Clinical Trial Details
— Status: Not yet recruiting
Administrative data
NCT number |
NCT04831385 |
Other study ID # |
CREC 2021.266 |
Secondary ID |
|
Status |
Not yet recruiting |
Phase |
N/A
|
First received |
|
Last updated |
|
Start date |
May 1, 2022 |
Est. completion date |
August 31, 2025 |
Study information
Verified date |
March 2022 |
Source |
Chinese University of Hong Kong |
Contact |
Alice Kong, MD |
Phone |
3505 2648 |
Email |
alicekong[@]cuhk.edu.hk |
Is FDA regulated |
No |
Health authority |
|
Study type |
Interventional
|
Clinical Trial Summary
This study is a RCT aiming to use CBT-I as intervention, compared to usual care as control,
to elucidate the effect of CBT-I on glycemic control, sleep quality, psychological outcomes,
and cognitive function in Hong Kong Chinese older T2D comorbid with insomnia.
Description:
Insomnia is the most common sleep disorders affecting 10% to 30% of the population, imposing
a huge burden on healthcare systems. While the amount of deep sleep (slow wave and rapid eye
movement) declines with age, older people are known to be at escalated risk of sleep
disturbances with 20-50% adults aged more than 65 years suffering from insomnia. Cognitive
behavioral therapy (CBT-I) is the recommended first line treatment of chronic insomnia.
However, only 40% Hong Kong Chinese adults seek help for insomnia and most of them have
treatment from Complementary Alternative Medicine (CAM) or western doctors for hypnotics and
none for CBT-I. Furthermore, there are increasing concerns regarding the potential negative
effects of hypnotics on glycemic control. From a meta-analysis including 17 studies involving
36,938,981 individuals with insomnia followed up for a mean period of 11.6 years, there was a
tendency of increased risk of mortality associated with hypnotic use.

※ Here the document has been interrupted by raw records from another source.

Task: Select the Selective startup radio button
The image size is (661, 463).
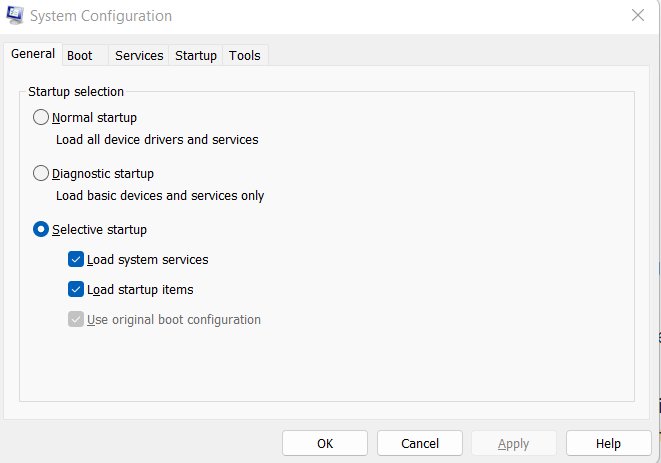Action: [x=41, y=229]

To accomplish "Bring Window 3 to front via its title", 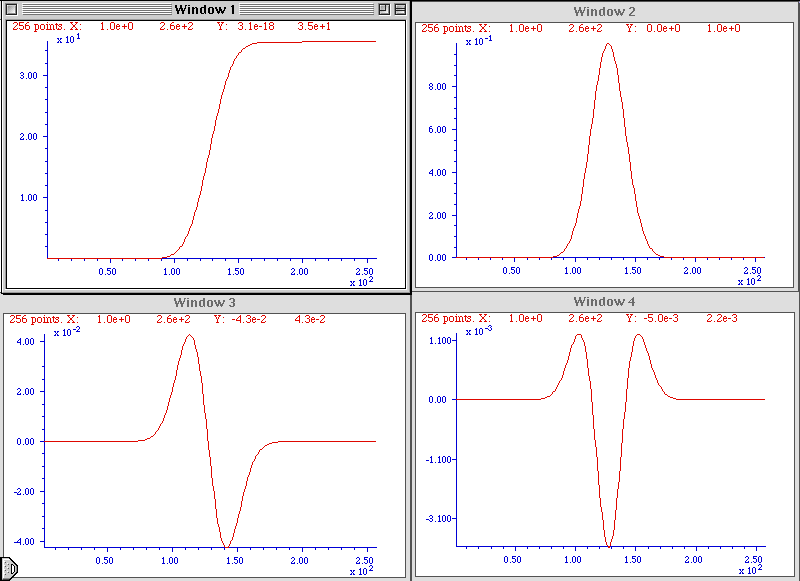I will coord(204,302).
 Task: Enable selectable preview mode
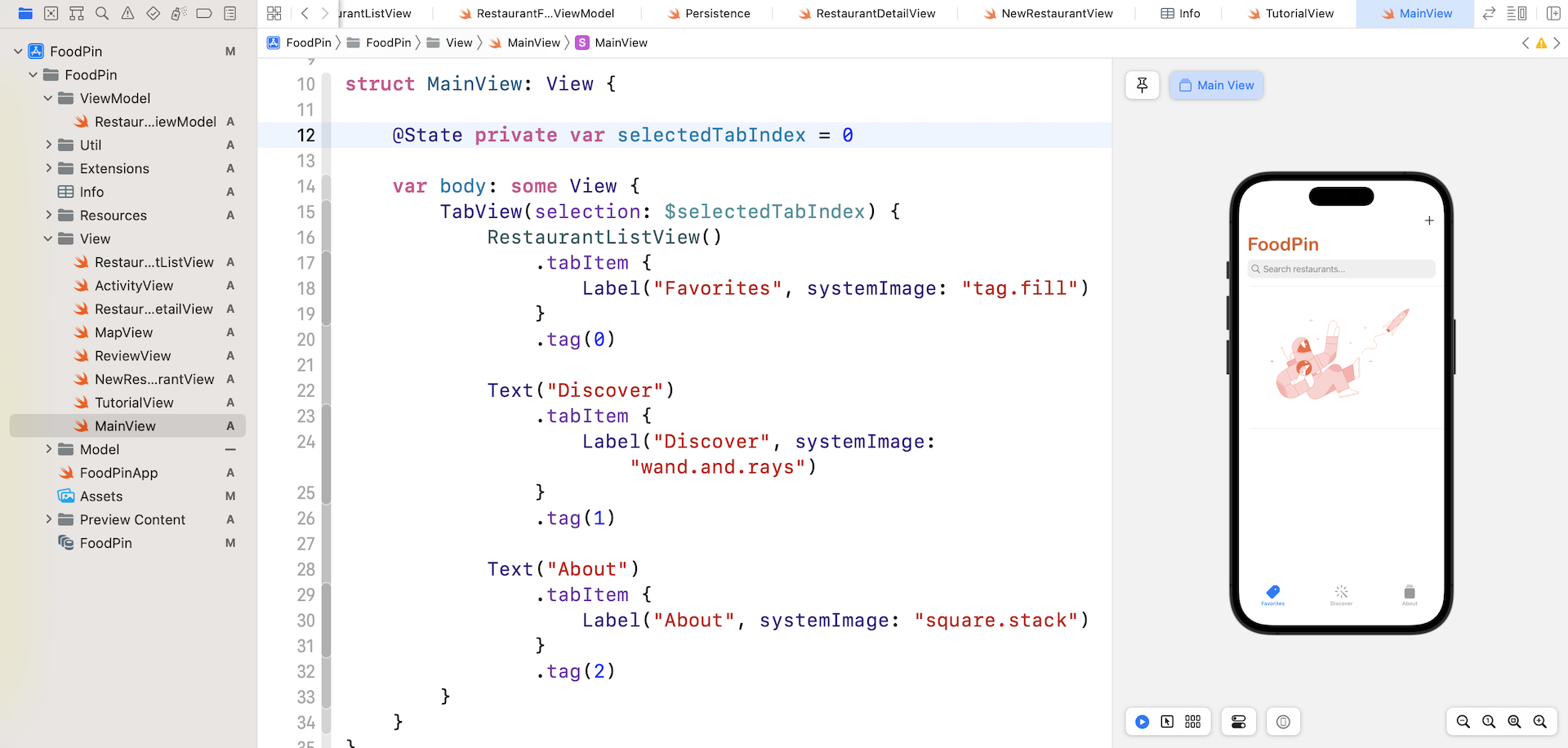click(1168, 721)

CBT-I is well recognized as an efficacious treatment modality in people with chronic
insomnia. From the results of a systemic review and meta-analysis including 20 randomized
controlled trials (RCT) involving 1,162 participants with insomnia, intervention with CBT-I,
incorporated at least 3 of the following elements: cognitive therapy, stimulus control, sleep
restriction, sleep hygiene, and relaxation, CBT-I is demonstrated to improve sleep outcomes
namely sleep onset latency (SOL), wake after sleep onset (WASO) and sleep efficiency (SE).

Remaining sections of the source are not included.